Как вы понимаете, существует огромное разнообразие определений гностицизма (отсылаю вас к своему же давно опубликованному в сети докладу «Современные определения гностицизма», где я попытался как-то их систематизировать; там, в том числе, приводится и определение, данное А.Ф. Лосевым, в библиотеке имени которого мы с вами сегодня и собрались). Лично мне наиболее близко хронологически самое новое из таких определений, данное тем же Дмитрием Алексеевым (см. – обязательно! – его статью «Определение гностицизма»). Приведу его полностью:
«Гностицизм — комплекс идей, основывающийся на различении и даже противопоставлении в начальных главах книги Бытия Бога (Элохима, Быт., 1:1-2:3), и бога Яхве (Быт., 2:4 слл). Этот комплекс идей нашел своѐ многообразное выражение и развитие как в канонической и апокрифической христианской, так и в не-христианской литературе, а также в религиозных представлениях ряда групп в поздней античности, Средневековье и Новом времени вплоть до сего дня».
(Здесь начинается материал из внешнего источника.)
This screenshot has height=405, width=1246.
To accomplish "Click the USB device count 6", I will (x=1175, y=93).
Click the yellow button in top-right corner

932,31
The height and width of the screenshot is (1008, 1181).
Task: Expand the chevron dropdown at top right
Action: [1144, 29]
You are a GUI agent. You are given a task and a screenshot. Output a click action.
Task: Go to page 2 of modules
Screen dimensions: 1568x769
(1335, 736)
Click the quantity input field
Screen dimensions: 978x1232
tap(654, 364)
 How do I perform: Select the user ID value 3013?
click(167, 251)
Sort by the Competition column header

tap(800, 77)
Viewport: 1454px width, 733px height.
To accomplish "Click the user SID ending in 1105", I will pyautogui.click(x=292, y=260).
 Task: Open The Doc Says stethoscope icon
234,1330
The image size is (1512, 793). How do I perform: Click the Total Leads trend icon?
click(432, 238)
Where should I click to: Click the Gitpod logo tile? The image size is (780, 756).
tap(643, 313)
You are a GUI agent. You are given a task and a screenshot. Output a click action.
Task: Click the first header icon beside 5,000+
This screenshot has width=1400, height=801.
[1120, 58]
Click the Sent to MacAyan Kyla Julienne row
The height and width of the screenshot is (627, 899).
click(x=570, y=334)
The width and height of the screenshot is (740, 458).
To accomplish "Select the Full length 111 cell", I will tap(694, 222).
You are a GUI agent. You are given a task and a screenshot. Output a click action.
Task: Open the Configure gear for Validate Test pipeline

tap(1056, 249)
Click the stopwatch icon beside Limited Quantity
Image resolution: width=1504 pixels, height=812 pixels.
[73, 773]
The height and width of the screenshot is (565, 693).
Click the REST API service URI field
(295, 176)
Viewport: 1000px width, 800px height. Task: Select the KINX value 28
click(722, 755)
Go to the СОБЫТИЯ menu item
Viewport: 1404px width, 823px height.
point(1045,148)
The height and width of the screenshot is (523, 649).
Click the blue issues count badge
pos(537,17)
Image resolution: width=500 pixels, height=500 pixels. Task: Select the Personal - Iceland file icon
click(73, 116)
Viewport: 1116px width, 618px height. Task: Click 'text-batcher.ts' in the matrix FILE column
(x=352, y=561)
Таким образом, тот самый гностический дуализм, в существовании которого отцы церкви упрекали исключительно «еретиков», был имплицитно заложен и в раннем христианстве как таковом (что, кстати, вынуждает ряд исследователей, например, Майкла Алана Уильямса, вообще настоятельно призывать коллег к тому, чтобы отказаться от терминов «гностики» и «гностицизм» как надуманных, что он делает в своей книге ―Rethinking Gnosticism, 1996). В самом деле, вряд ли анонимный автор «Евангелия Господня» считал себя гностиком. Вряд ли апостол Павел считал себя гностиком. Да и все, кого мы с легкой руки ересиологов и по сей день называем гностиками, сами себя так не называли (а термин «гностицизм» и вовсе появился только в XVII веке). Они считали себя как раз носителями и прогрессорами основной идеи вновь зародившейся и еще пока не мировой христианской религии – идеи всяческого обособления от нормативного иудаизма, ухода от описанных в Библии жестоких реалий века сего и до предела усложненных поведенческих норм к религии любви к подлинному Небесному Отцу и к ближнему (в связи с чем чрезвычайно показательны слова Иисуса, зафиксированные в Ин. 8:44 и обращенные к ближнему кругу слушателей: «Ваш отец – диавол»). Хотя, если угодно, именно в следовании этой идее и заключался гнозис большинства первых христиан.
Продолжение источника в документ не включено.